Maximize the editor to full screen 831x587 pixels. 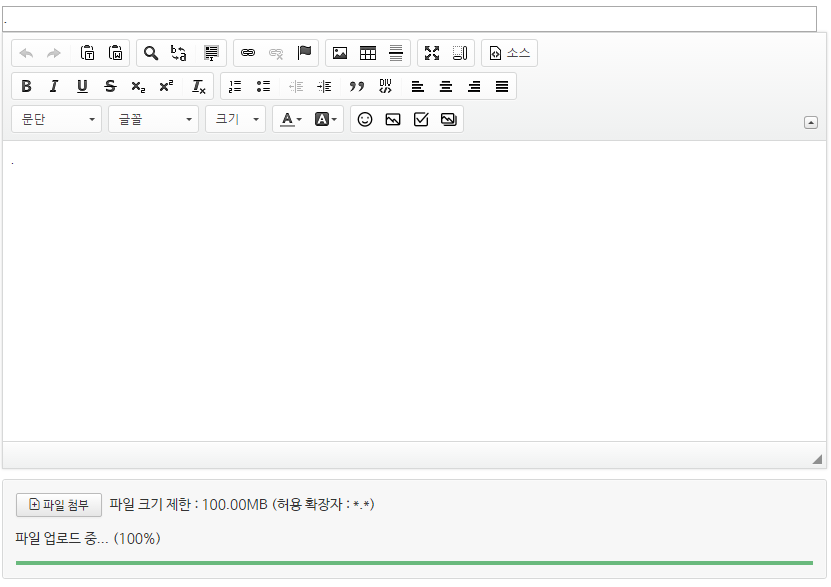coord(432,53)
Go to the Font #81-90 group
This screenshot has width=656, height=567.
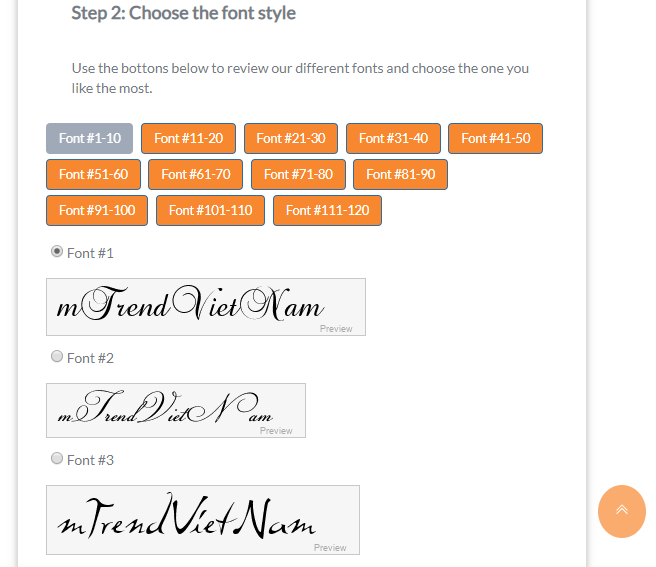400,174
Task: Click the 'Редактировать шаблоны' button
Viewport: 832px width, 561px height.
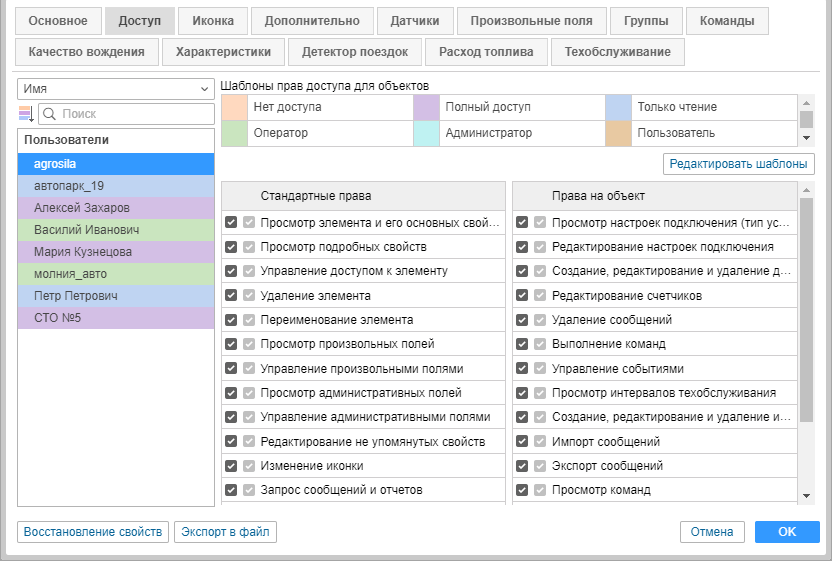Action: [x=739, y=163]
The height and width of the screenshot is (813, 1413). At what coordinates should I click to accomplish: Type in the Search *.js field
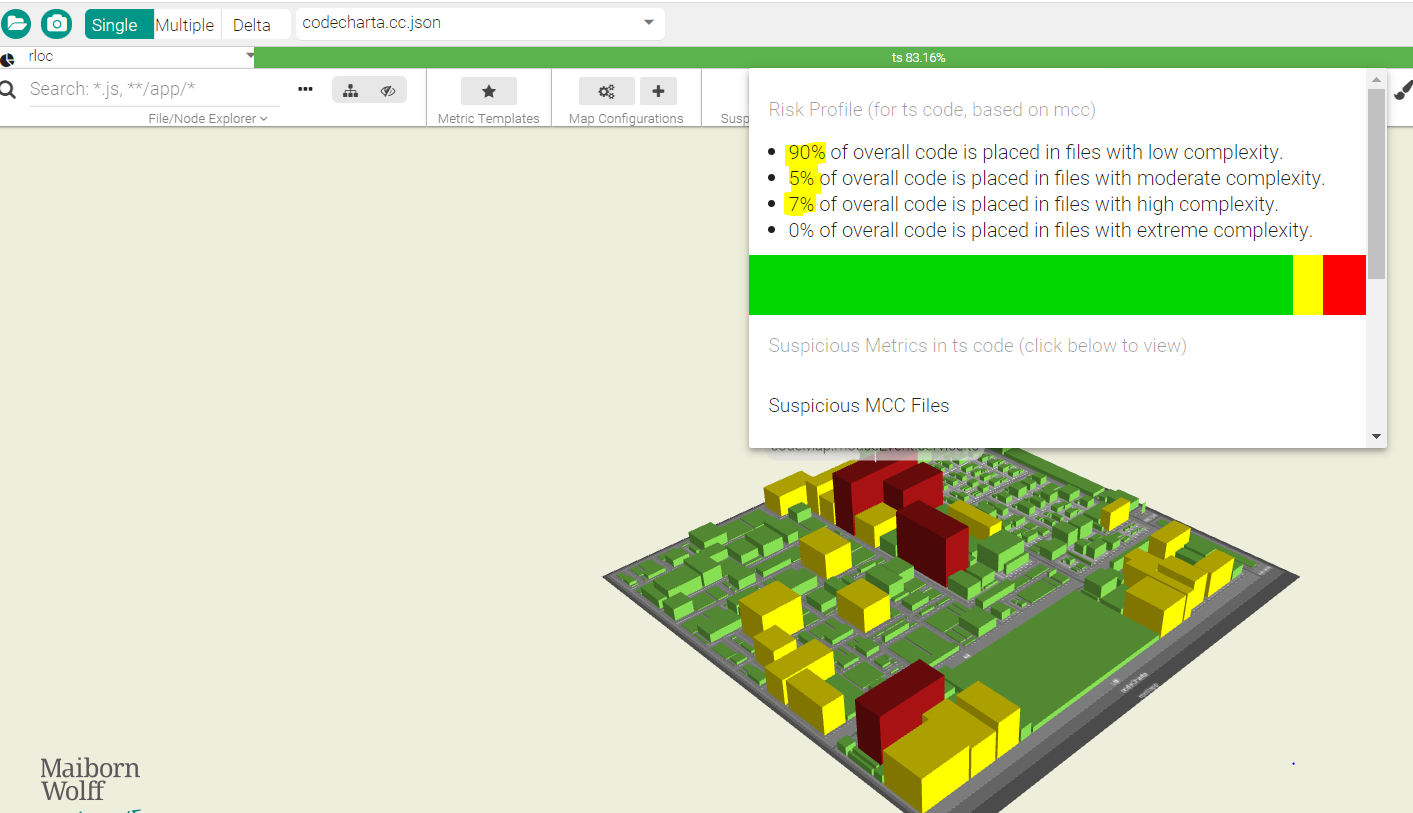click(150, 89)
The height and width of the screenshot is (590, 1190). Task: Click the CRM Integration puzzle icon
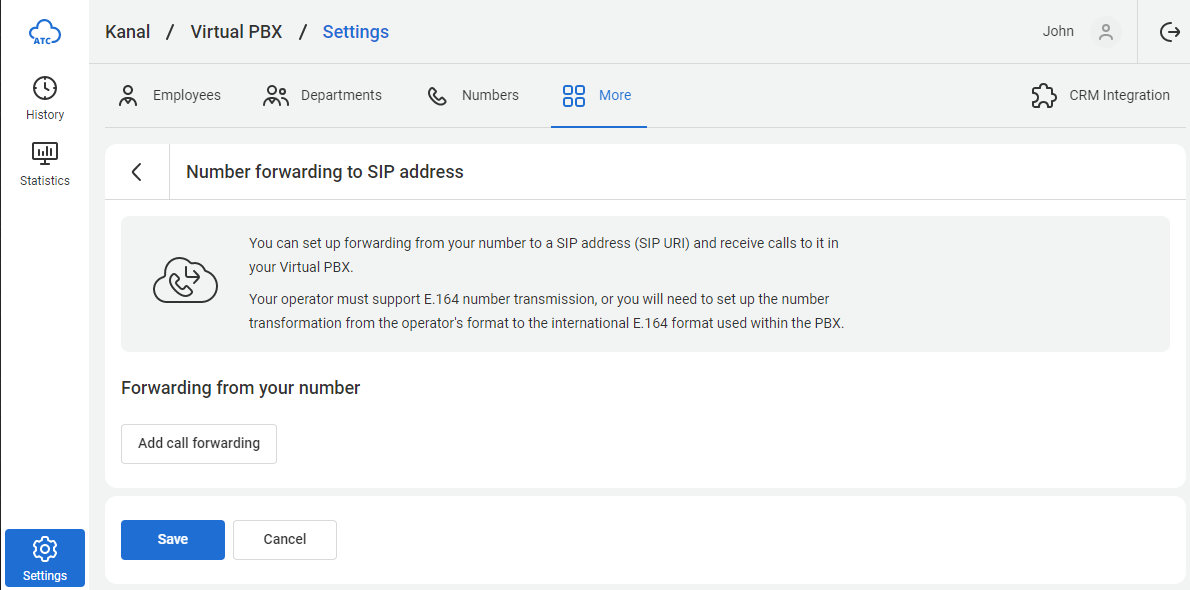[x=1044, y=96]
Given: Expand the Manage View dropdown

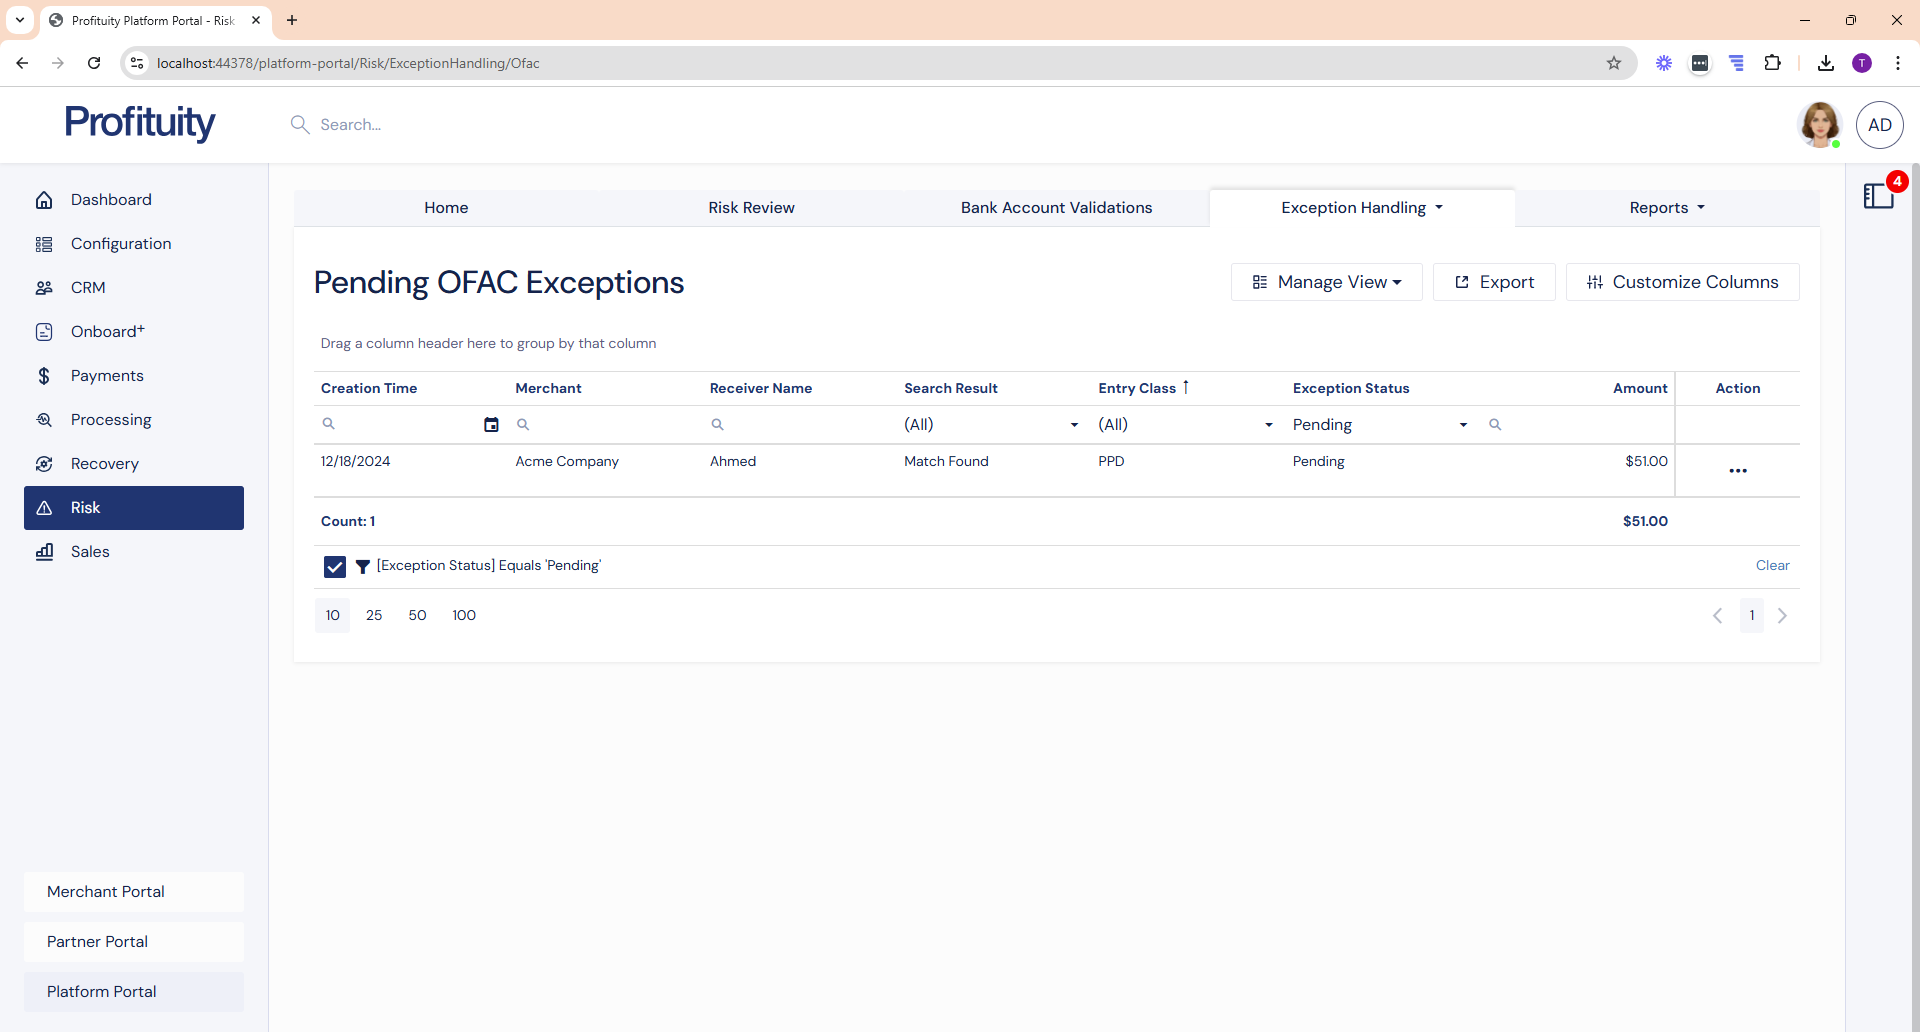Looking at the screenshot, I should [x=1326, y=282].
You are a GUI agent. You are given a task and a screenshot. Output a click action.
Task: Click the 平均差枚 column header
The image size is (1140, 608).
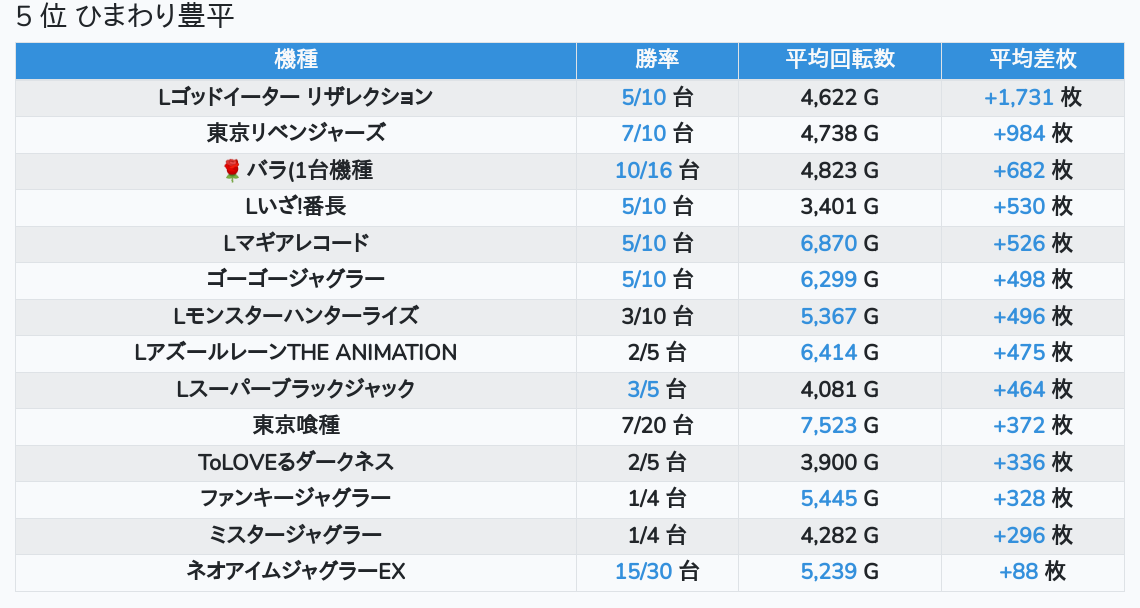pyautogui.click(x=1033, y=59)
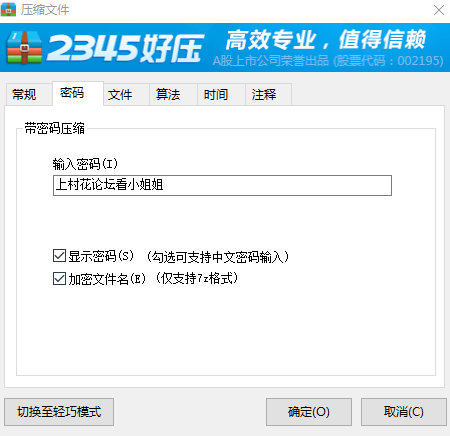Click the 高效专业,值得信赖 slogan
This screenshot has height=436, width=450.
(x=326, y=39)
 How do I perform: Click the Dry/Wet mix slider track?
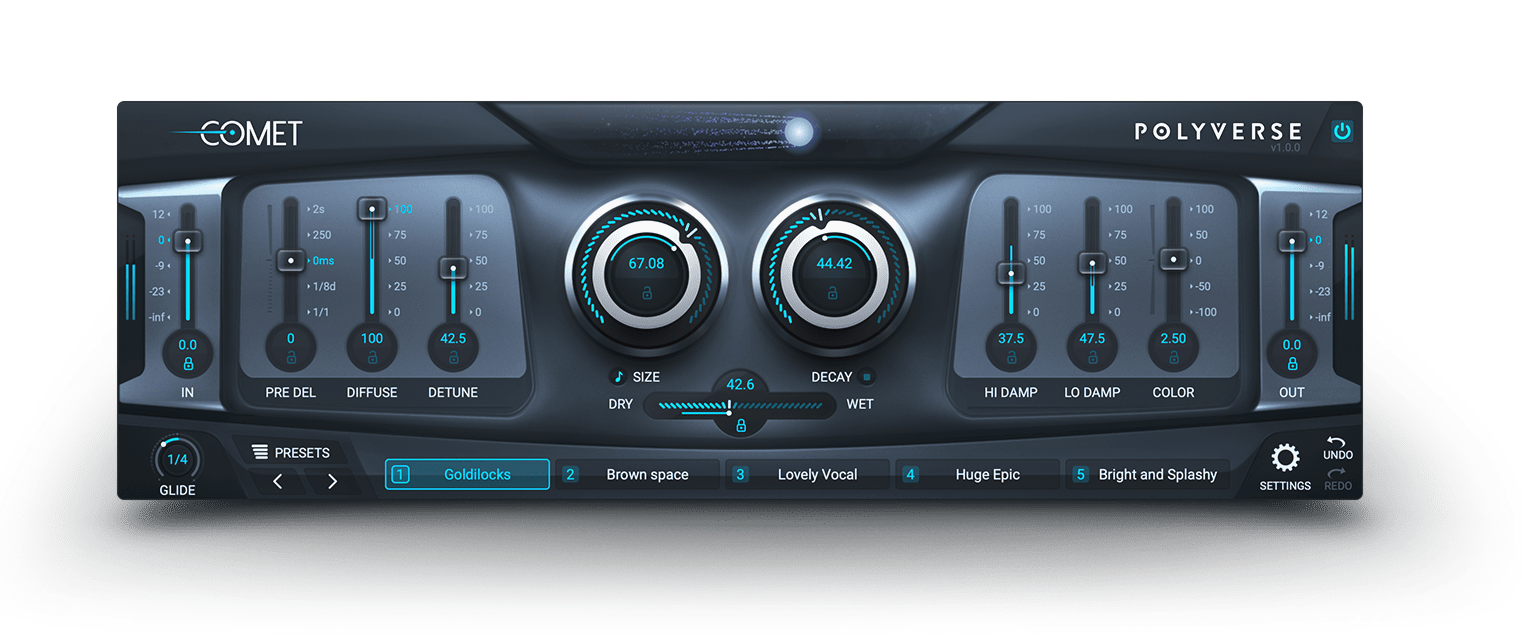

------------------------

• Exercise prompt
Leave out the pictures, and write out exactly the lines from the line containing "Task: Click the 平均差枚 column header" through the end of the records above.

• Output of the exercise
Task: Click the 平均差枚 column header
The image size is (1140, 608).
pyautogui.click(x=1033, y=59)
Click the 高效专业,值得信赖 slogan
This screenshot has height=436, width=450.
(x=326, y=39)
 How do I perform: Click the Dry/Wet mix slider track?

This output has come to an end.